Bahasa bisa menjadi jembatan; menghubungkan perbedaan yang
ada, memungkinkan
perluasan komunikasi dan pertukaran informasi yang bermanfaat. Namun di sisi lain bahasa
juga bisa menjadi dinding komunikasi; membatasi, memisahkan. Tak jarang kendala
bahasa menimbulkan kesalahpahaman dan mendatangkan masalah. Apalagi dengan oknum-oknum yang memanfaatkannya untuk keuntungan pribadi…
***
Surabaya, 14 Agustus 2013 10.00 PM
Di bemo1, ada suara orang bercakap-cakap dengan
bahasa yang tidak familiar di telinga. Ternyata dua orang asing duduk di bagian
paling belakang, saling berhadapan.
Salah satu dari mereka menoleh ke penumpang yang
disampingnya, sepertinya anak kuliahan yang sedari tadi memperhatikan. Mungkin
penasaran, tidak biasa melihat orang asing naik angkutan umum.
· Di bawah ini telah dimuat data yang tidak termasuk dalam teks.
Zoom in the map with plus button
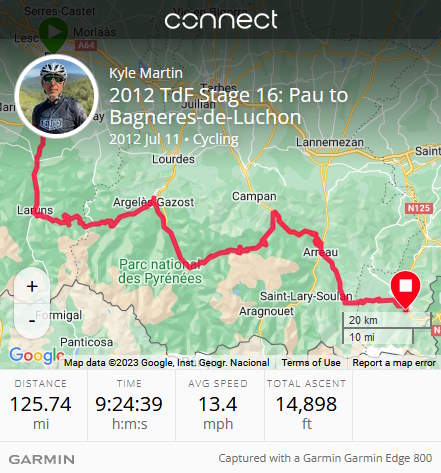pos(32,287)
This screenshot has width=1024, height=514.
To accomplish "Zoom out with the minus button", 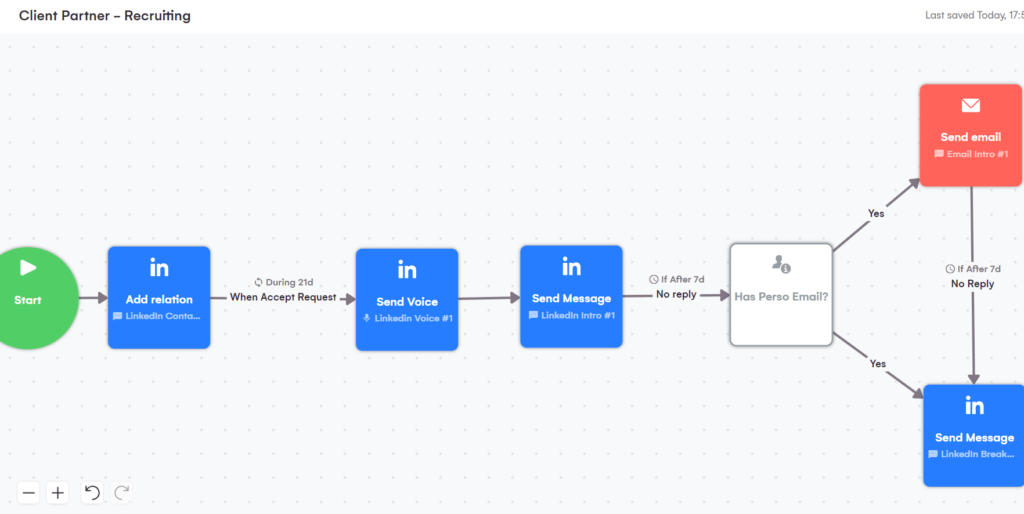I will (x=28, y=492).
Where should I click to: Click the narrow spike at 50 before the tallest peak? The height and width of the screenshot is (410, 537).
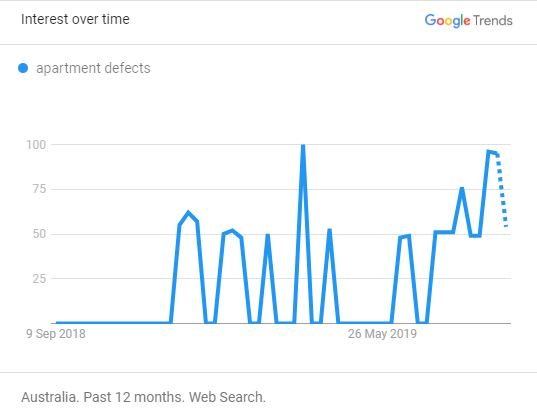(267, 236)
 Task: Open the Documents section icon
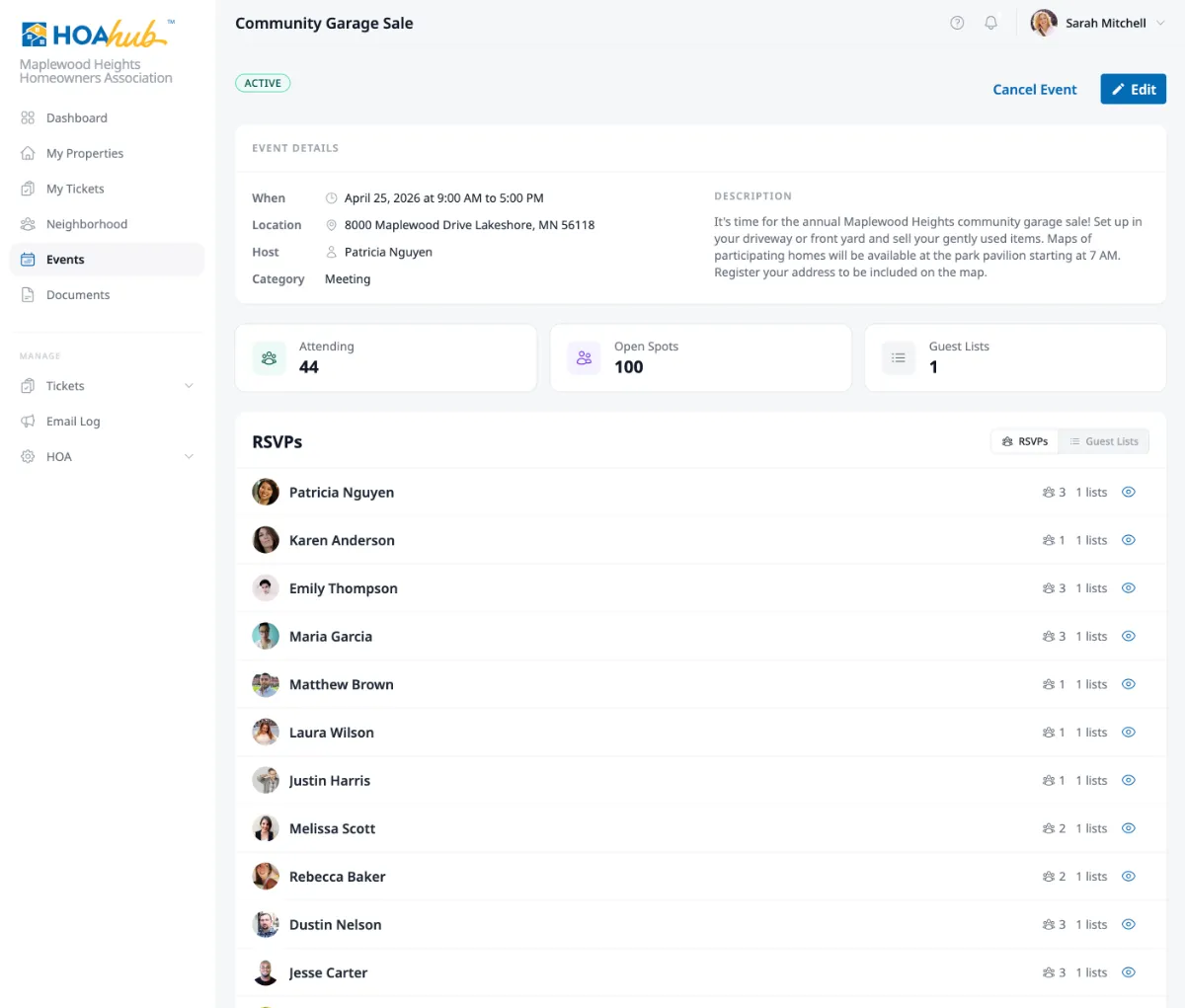(x=27, y=294)
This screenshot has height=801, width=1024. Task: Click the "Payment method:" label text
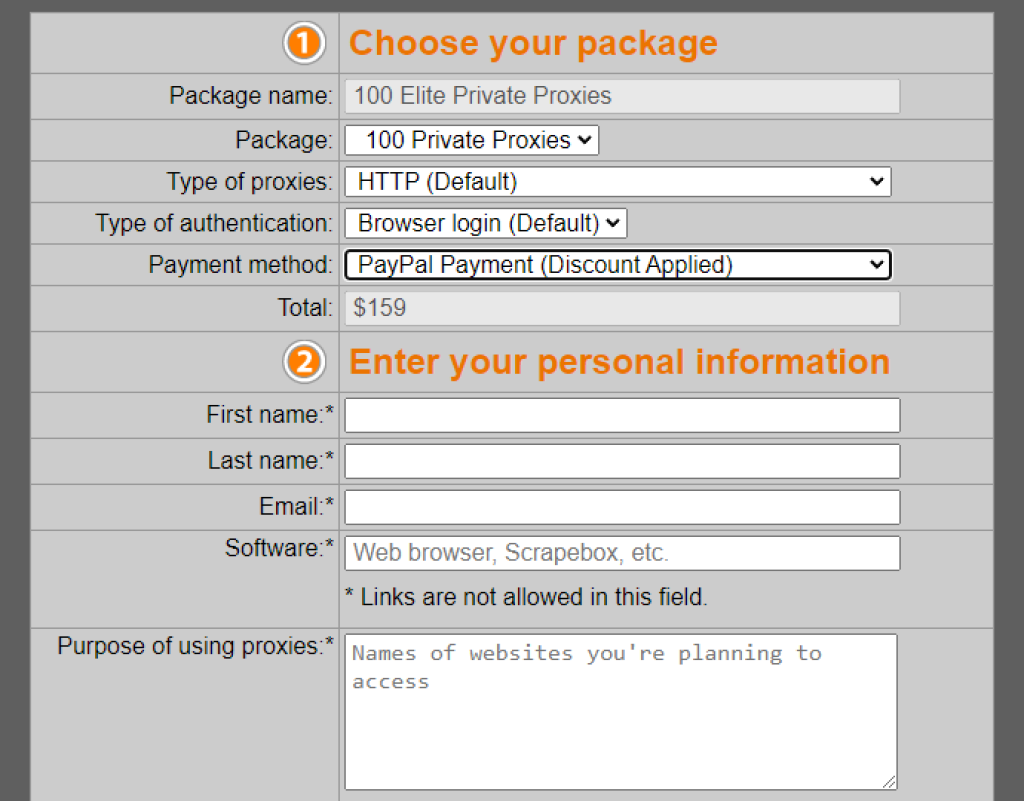(x=240, y=265)
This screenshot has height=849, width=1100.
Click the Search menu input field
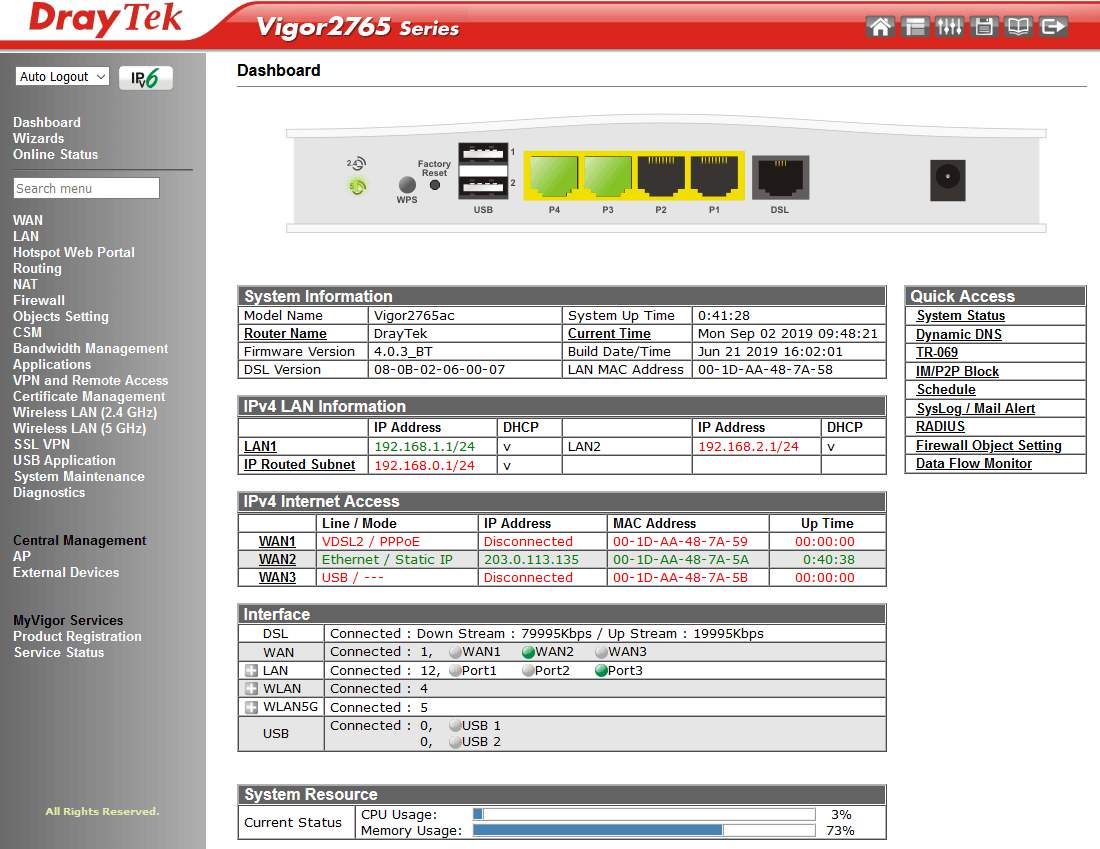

“Do you speak English?” orang asing
bertanya.
“Yes, I can. Where were you from?”
“We’re from France.”
Anak itu kemudian menyebutkan nama-nama pemain tim nasional sepakbola Perancis. Mencoba
mencairkan suasana.
“How much do I have to pay?”
Agak gelagapan, anak
kuliahan itu
bertanya ke teman di depannya.
“Ehm,
gimana ngasi tahunya ya?”
Temannya hanya
mengangkat bahu.
“Dia
tanya, berapa bayarnya tuh, four thousand..” aku menyeletuk.
“Ooh iya.. four thousand,”
sambil memberi isyarat dengan tangan
kepada orang asing itu.
“For each person?”
“Yes.”
“Do I have to
exchange?
“Yes.”
“How much do I have to pay to get to the bus station
then?”
“Eight thousand.”
Aku melihat bis kota berjalan pelan di belakang bemo. Kalau
pakai bis, tidak perlu menyambung lagi. Langsung menuju terminal Bungur Asih. Dari spion, supir bemo juga melihat bis kota mengekor di
belakangnya. Supir mempercepat laju bemo kemudian menghentikannya. Menoleh ke belakang, supir berkata, “Suruh naik bis kota ae.”
“Actually, you could use a
bus to Bungur Asih directly.”
“Where we can get the bus?”
“You see, that bus behind us? That’s a
direct bus to Bungur Asih.”
“When do we have to stop? Now?”
“Yes.”
Aku turun dari bemo,
karena akan melanjutkan perjalanan dengan arah yang sama. Aku membayar ongkos
bemo diikuti salah seorang asing itu, ia menyerahkan selembar uang lima ribu
rupiah.
Supir menatapnya kemudian menatapku. “Bilangin,
kalau untuk berdua masih kurang nih.”
“You have to pay
four thousand for each person,” aku berkata.
“It’s ok, I’ll pay
after him.” Teman si orang asing membalas.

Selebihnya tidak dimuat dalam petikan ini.